# WHAT NEEDS TO BE DONE
Reproduce the records below exactly, leaving out any pictures.

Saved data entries
********************

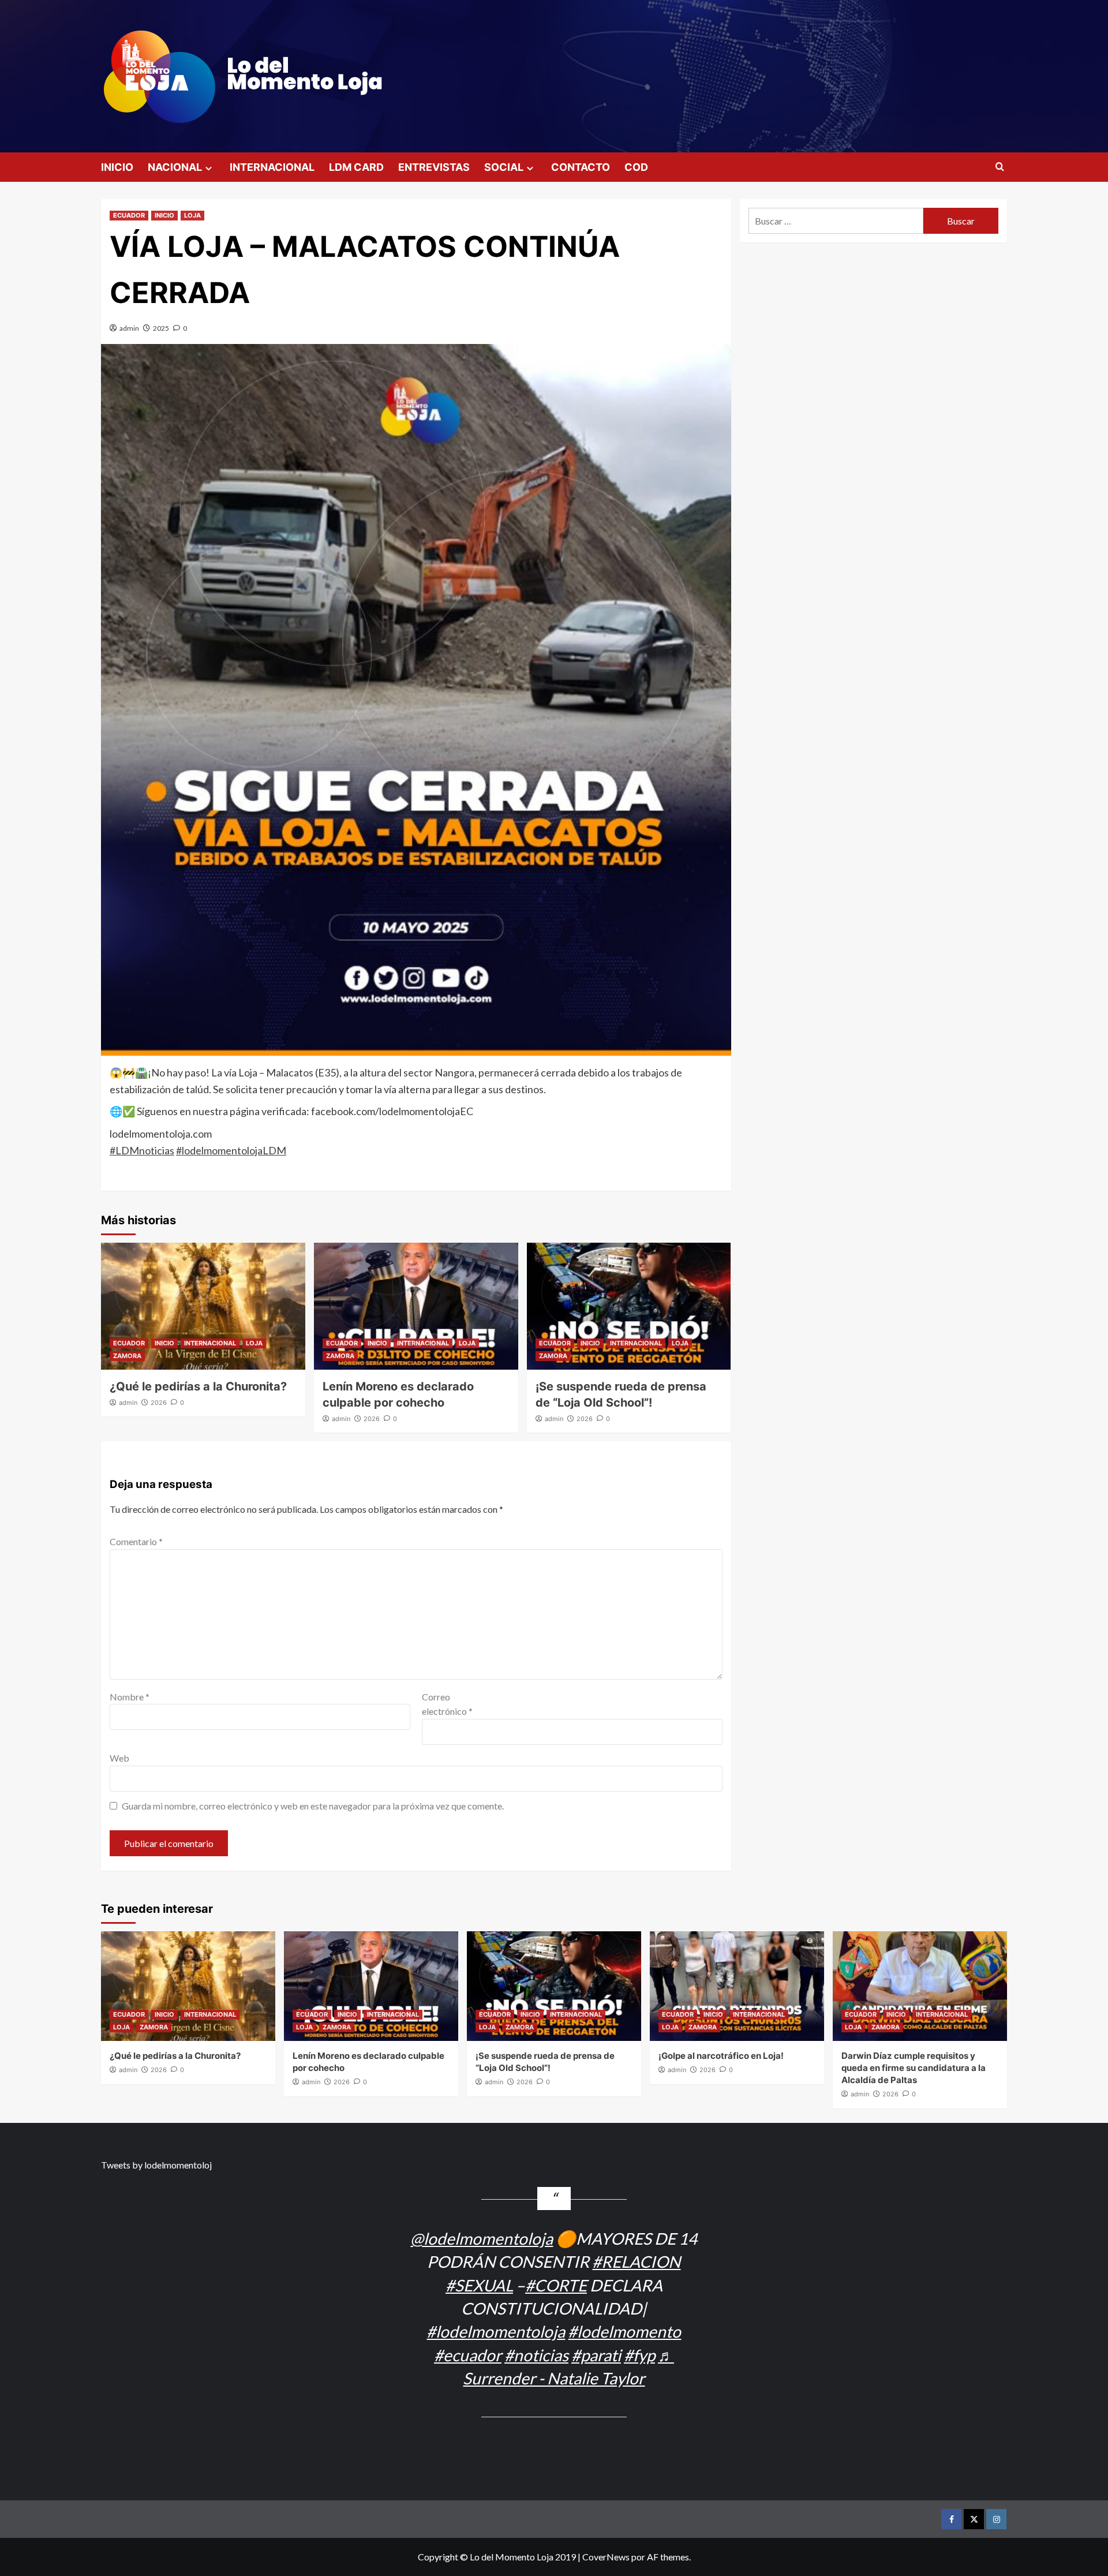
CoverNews (606, 2556)
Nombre (129, 1696)
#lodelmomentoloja (495, 2331)
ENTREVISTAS (434, 167)
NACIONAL (175, 167)
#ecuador (467, 2355)
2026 (159, 1403)
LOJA (192, 215)
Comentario (136, 1541)
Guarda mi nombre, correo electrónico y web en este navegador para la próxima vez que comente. (313, 1805)
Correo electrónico (447, 1704)
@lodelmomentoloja (481, 2238)
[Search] (1000, 167)
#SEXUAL (479, 2285)
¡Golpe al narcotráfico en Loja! (721, 2055)
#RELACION (636, 2261)
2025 (161, 328)
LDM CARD (356, 167)
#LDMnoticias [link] (142, 1150)
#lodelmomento (624, 2331)
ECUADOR (129, 215)
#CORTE (556, 2285)
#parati (596, 2355)
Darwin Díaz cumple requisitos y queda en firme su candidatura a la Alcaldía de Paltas (913, 2067)
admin (129, 328)
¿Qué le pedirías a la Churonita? (198, 1386)
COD (636, 167)
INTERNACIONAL (272, 167)
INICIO (117, 167)
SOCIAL (503, 167)
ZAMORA (127, 1356)
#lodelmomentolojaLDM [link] (231, 1150)
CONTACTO (580, 167)
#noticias (536, 2355)
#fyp (639, 2355)
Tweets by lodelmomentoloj (156, 2164)
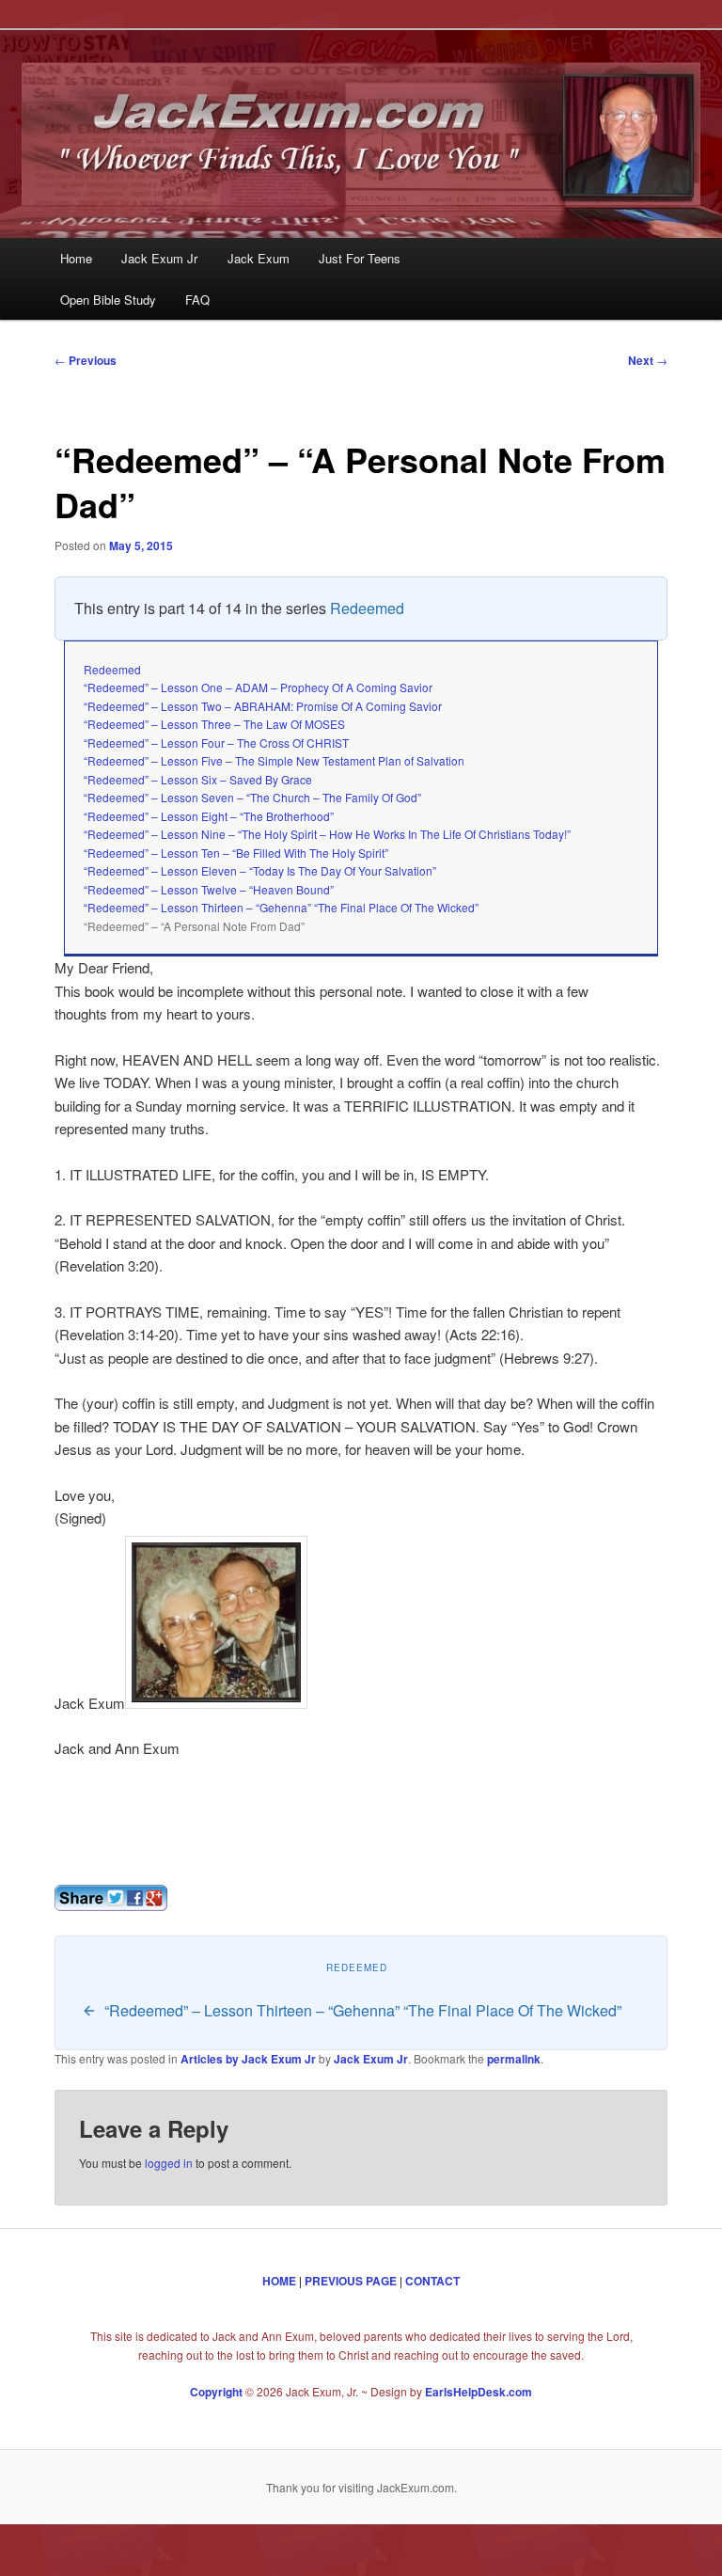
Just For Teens (359, 258)
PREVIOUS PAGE (351, 2280)
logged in (169, 2163)
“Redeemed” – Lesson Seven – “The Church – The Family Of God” (252, 797)
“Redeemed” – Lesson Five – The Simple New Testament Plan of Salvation (274, 760)
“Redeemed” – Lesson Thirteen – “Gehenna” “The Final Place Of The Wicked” (281, 907)
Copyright (216, 2391)
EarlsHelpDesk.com (478, 2391)
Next (647, 360)
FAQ (197, 299)
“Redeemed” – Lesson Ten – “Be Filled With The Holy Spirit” (236, 853)
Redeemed (367, 608)
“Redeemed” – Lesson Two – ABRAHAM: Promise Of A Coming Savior (263, 706)
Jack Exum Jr (159, 258)
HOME (279, 2280)
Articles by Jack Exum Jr (248, 2058)
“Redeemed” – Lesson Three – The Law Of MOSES (214, 724)
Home (76, 258)
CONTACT (432, 2280)
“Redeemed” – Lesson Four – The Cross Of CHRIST (216, 743)
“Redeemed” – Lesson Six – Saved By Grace (198, 779)
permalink (514, 2058)
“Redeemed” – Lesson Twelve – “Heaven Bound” (209, 889)
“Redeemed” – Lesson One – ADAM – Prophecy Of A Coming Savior (258, 687)
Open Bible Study (108, 299)
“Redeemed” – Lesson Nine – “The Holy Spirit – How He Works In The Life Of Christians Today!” (327, 834)
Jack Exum (259, 258)
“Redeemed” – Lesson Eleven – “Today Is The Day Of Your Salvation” (260, 870)
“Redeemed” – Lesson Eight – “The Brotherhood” (209, 816)
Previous (86, 360)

********************

# SOLUTION FOR THIS TASK
CoverNews (606, 2556)
Nombre (129, 1696)
#lodelmomentoloja (495, 2331)
ENTREVISTAS (434, 167)
NACIONAL (175, 167)
#ecuador (467, 2355)
2026 (159, 1403)
LOJA (192, 215)
Comentario (136, 1541)
Guarda mi nombre, correo electrónico y web en este navegador para la próxima vez que comente. (313, 1805)
Correo electrónico (447, 1704)
@lodelmomentoloja (481, 2238)
[Search] (1000, 167)
#SEXUAL (479, 2285)
¡Golpe al narcotráfico en Loja! (721, 2055)
#RELACION (636, 2261)
2025 (161, 328)
LDM CARD (356, 167)
#LDMnoticias [link] (142, 1150)
#lodelmomento (624, 2331)
ECUADOR (129, 215)
#CORTE (556, 2285)
#parati (596, 2355)
Darwin Díaz cumple requisitos y queda en firme su candidatura a la Alcaldía de Paltas (913, 2067)
admin (129, 328)
¿Qué le pedirías a la Churonita? (198, 1386)
COD (636, 167)
INTERNACIONAL (272, 167)
INICIO (117, 167)
SOCIAL (503, 167)
ZAMORA (127, 1356)
#lodelmomentolojaLDM [link] (231, 1150)
CONTACTO (580, 167)
#noticias (536, 2355)
#fyp (639, 2355)
Tweets by lodelmomentoloj (156, 2164)
Just For Teens (359, 258)
PREVIOUS PAGE (351, 2280)
logged in (169, 2163)
“Redeemed” – Lesson Seven – “The Church – The Family Of God” (252, 797)
“Redeemed” – Lesson Five – The Simple New Testament Plan of Salvation (274, 760)
“Redeemed” – Lesson Thirteen – “Gehenna” “The Final Place Of The Wicked” (281, 907)
Copyright (216, 2391)
EarlsHelpDesk.com (478, 2391)
Next (647, 360)
FAQ (197, 299)
“Redeemed” – Lesson Ten – “Be Filled With The Holy Spirit” (236, 853)
Redeemed (367, 608)
“Redeemed” – Lesson Two – ABRAHAM: Promise Of A Coming Savior (263, 706)
Jack Exum Jr (159, 258)
HOME (279, 2280)
Articles by Jack Exum Jr (248, 2058)
“Redeemed” – Lesson Three – The Law Of MOSES (214, 724)
Home (76, 258)
CONTACT (432, 2280)
“Redeemed” – Lesson Four – The Cross Of CHRIST (216, 743)
“Redeemed” – Lesson Six – Saved By Grace (198, 779)
permalink (514, 2058)
“Redeemed” – Lesson Twelve – “Heaven Bound” (209, 889)
“Redeemed” – Lesson One – ADAM – Prophecy Of A Coming Savior (258, 687)
Open Bible Study (108, 299)
“Redeemed” – Lesson Nine – “The Holy Spirit – How He Works In The Life Of Christians Today!” (327, 834)
Jack Exum (259, 258)
“Redeemed” – Lesson Eleven – “Today Is The Day Of Your Salvation” (260, 870)
“Redeemed” – Lesson Eight – “The Brotherhood” (209, 816)
Previous (86, 360)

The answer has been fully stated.